→ **AIM OF THE EXERCISE**
In the piece on UK consumer spending, rewrite the part from "The next big" up to and including "it gets interesting.", swapping "South East" for "Midlands".

[[ EXERCISE TEXT, beginning ]]

Anyone in a consumer-facing business knows that any given day or week will deliver results which are driven by a complex mix of factors. This last few weeks have been a live example of that, as illustrated by this tale of two tweets:
What’s happened? A long period of hot dry weather has delivered in spades for some types of retailer (those desperate to get you to finally buy summer clothes, for example) and worked against those who want you to spend instead on boring house-based projects.
But underneath all this weather-related variation, every retailer at the moment is trying to process a much more complicated analysis - what is really happening to the UK consumer in this incredibly challenging economy. When is the cost of living crisis going to become really visible in shopping baskets which have, if we are honest, probably held up better than everyone expected coming out of Covid and through Ukraine and Truss?
There is a sense that many retailers I speak to have that Covid created something of a 2-tier consumer society - some people were hit really hard financially and have all but disappeared from discretionary spending, whilst others fared much better and even increased their savings as a result of not going out or on holiday. It is, the argument goes, that second group who have kept retail tills ticking over.
You’ll have your own views on the political acceptability of that widening wealth disparity, but whatever you think about that, it also creates a pressing question for us as business leaders - when might that ‘fortunate’ group who did well from Covid run out of money or get pulled back by economic headwinds? The answer, I suspect, will come from mortgages.
The text below is recycled from a post I wrote almost a year ago, but it remains, I think, an accurate analysis of our current situation illustrating the vulnerability of even a very superficially affluent family.
Let's consider Tom and Joanna, a hypothetical middle class UK couple in the 9th (second highest) decile of wealth. ONS wealth stats tell us that Tom and Joanna have net wealth of just over £1m. All is well, then, yes?
Not so fast. Let's take a closer look at that figure. Firstly, £520k of it is pension assets. A huge cushion for the future but they are in their 40s, so it isn't accessible yet.
The next big block is their NET property wealth, which is about £350k. Also a great asset to have, but I'm willing to bet their house is worth more than that, especially in the South East, so that means they have a big mortgage, netting off the full value of their house.
To complete the picture, they have physical wealth (stuff) of about £80k and financial wealth (cash in the bank less loans) about the same. And that's where it gets interesting.
Because even with quite high annual incomes, if they've locked themselves into spending almost everything they earn (holidays, second homes, school fees, the inevitable ski trip) then that £80k of actual financial wealth will start to look a bit vulnerable to them.
Firstly, remember that mortgage - what happens as interest rates rise? What happens when all those expenditures start to be lifted by inflation? Tom and Joanna are going to have to cut back on their spending, and that's where they impact the rest of us.

[[ EXERCISE TEXT, end ]]
[[ SUPPLIED INFORMATION, beginning ]]

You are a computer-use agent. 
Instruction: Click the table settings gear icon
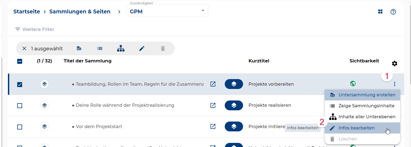click(394, 64)
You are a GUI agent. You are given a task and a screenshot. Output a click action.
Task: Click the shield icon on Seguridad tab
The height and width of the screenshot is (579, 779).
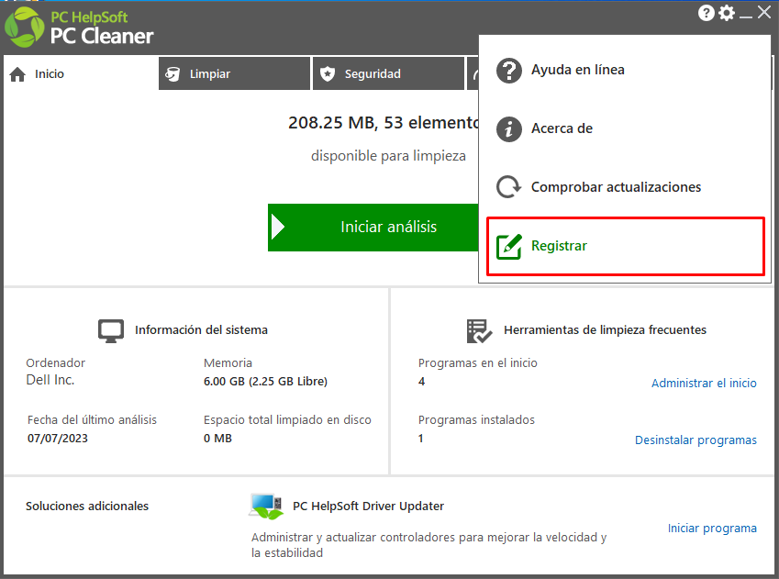pyautogui.click(x=328, y=74)
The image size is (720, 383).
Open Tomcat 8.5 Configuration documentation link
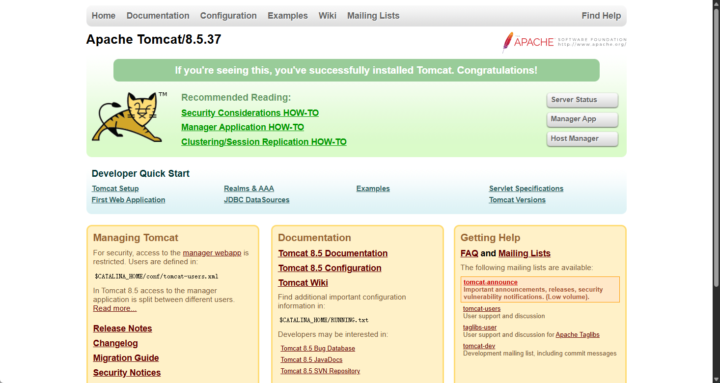pos(330,268)
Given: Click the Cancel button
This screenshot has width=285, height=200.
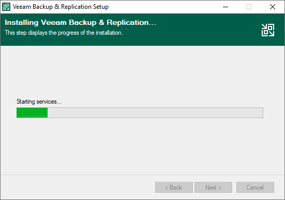Looking at the screenshot, I should click(x=255, y=187).
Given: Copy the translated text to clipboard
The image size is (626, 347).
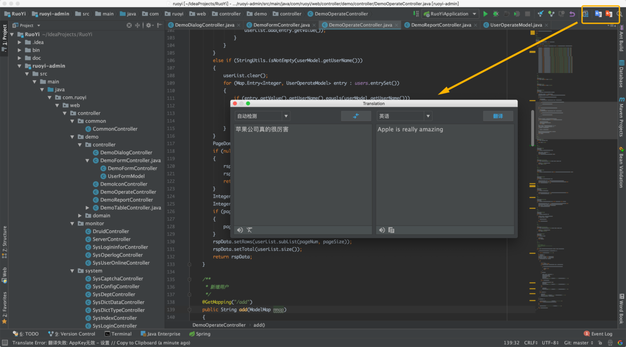Looking at the screenshot, I should [391, 230].
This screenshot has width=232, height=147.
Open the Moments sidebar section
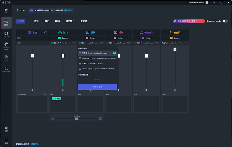[6, 34]
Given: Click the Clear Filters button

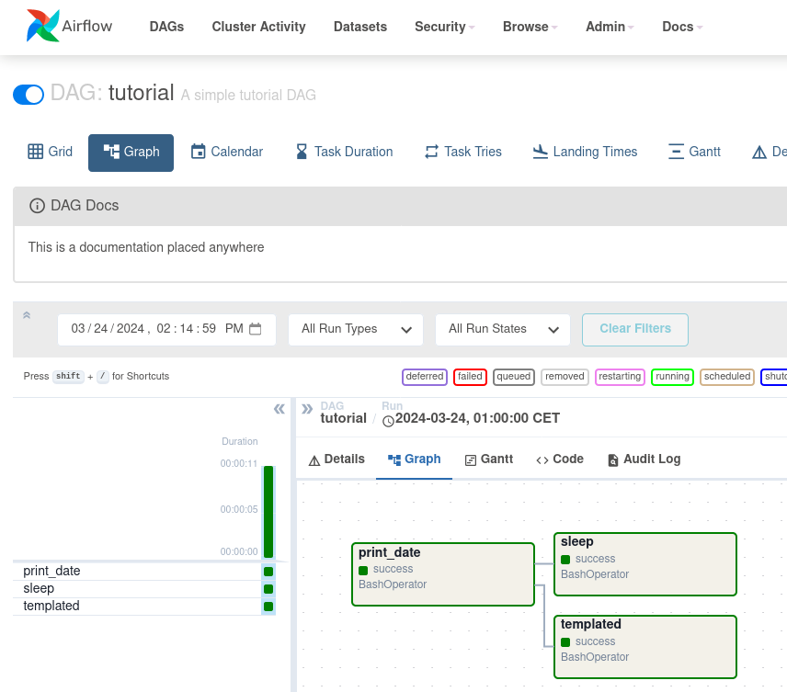Looking at the screenshot, I should tap(634, 329).
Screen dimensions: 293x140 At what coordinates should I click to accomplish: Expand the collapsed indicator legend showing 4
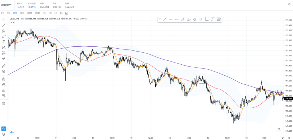12,22
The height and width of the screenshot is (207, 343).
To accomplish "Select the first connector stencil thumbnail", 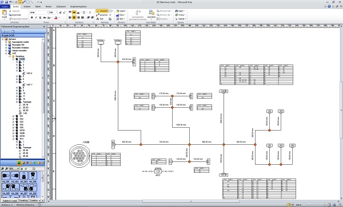I will pyautogui.click(x=6, y=176).
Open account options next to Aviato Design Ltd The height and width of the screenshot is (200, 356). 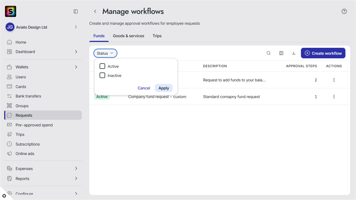(x=76, y=27)
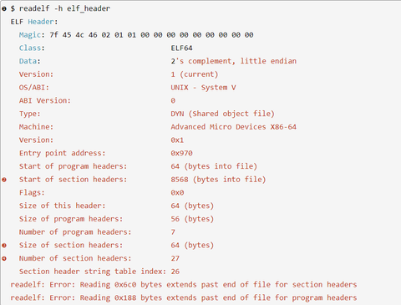
Task: Click callout marker 1 beside readelf command
Action: tap(4, 8)
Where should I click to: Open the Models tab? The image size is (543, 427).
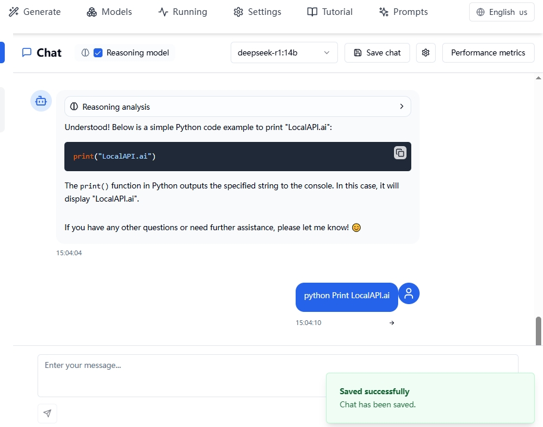click(109, 12)
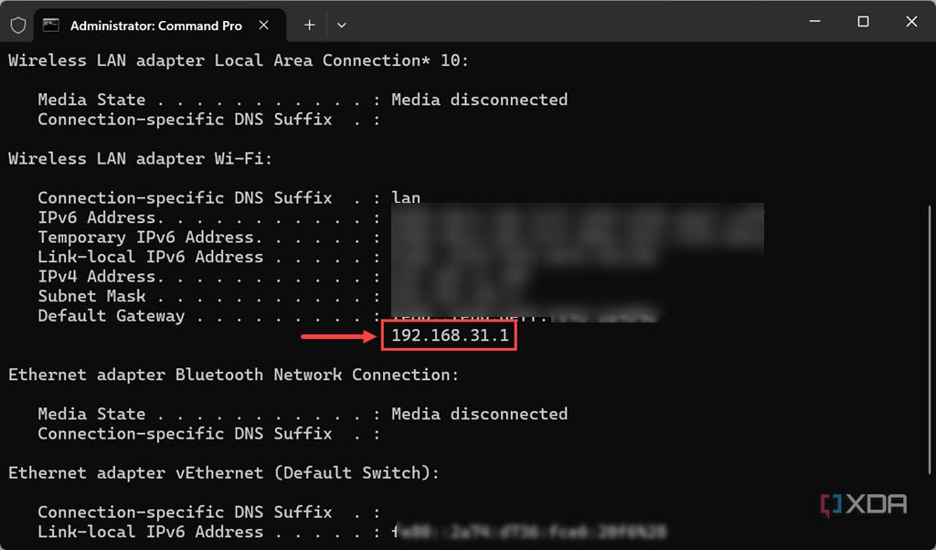Click the Media disconnected text
This screenshot has height=550, width=936.
[479, 100]
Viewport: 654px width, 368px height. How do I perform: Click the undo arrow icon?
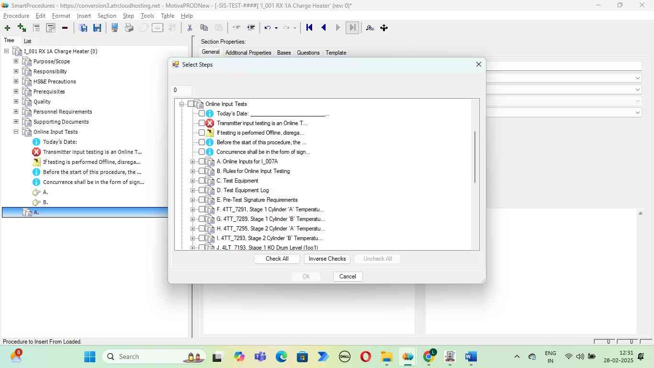[x=268, y=28]
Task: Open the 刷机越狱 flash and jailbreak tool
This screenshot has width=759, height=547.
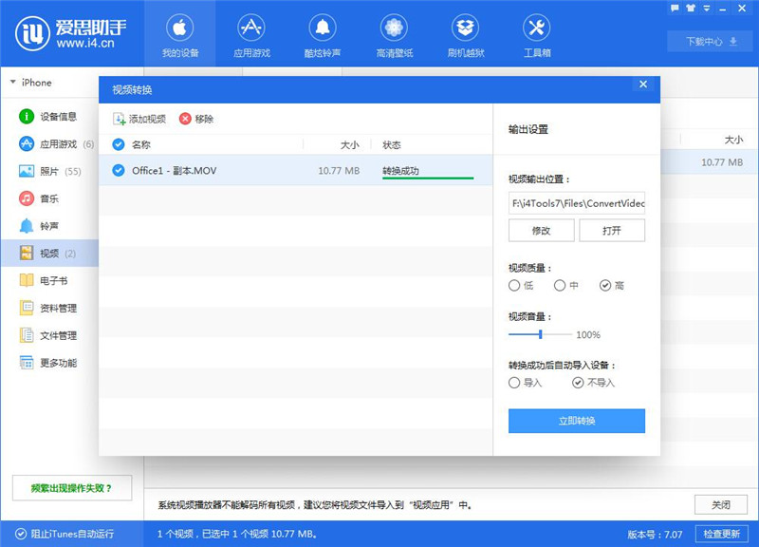Action: click(464, 35)
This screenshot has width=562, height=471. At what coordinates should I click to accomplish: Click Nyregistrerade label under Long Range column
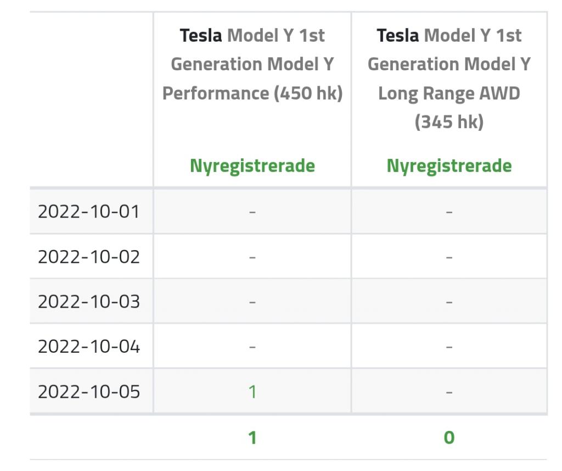449,166
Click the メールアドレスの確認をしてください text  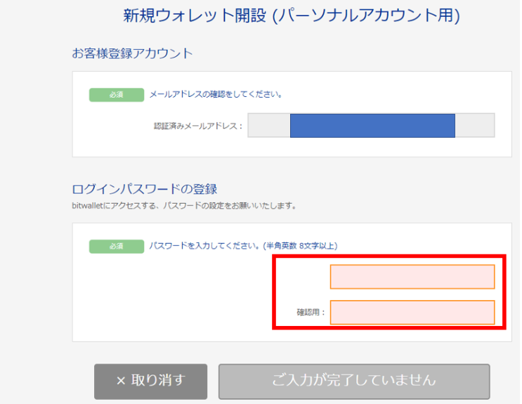click(x=216, y=95)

[[ SUPPLIED INFORMATION, end ]]

→ **REPLY TO THE TASK**
The next big block is their NET property wealth, which is about £350k. Also a great asset to have, but I'm willing to bet their house is worth more than that, especially in the Midlands, so that means they have a big mortgage, netting off the full value of their house.
To complete the picture, they have physical wealth (stuff) of about £80k and financial wealth (cash in the bank less loans) about the same. And that's where it gets interesting.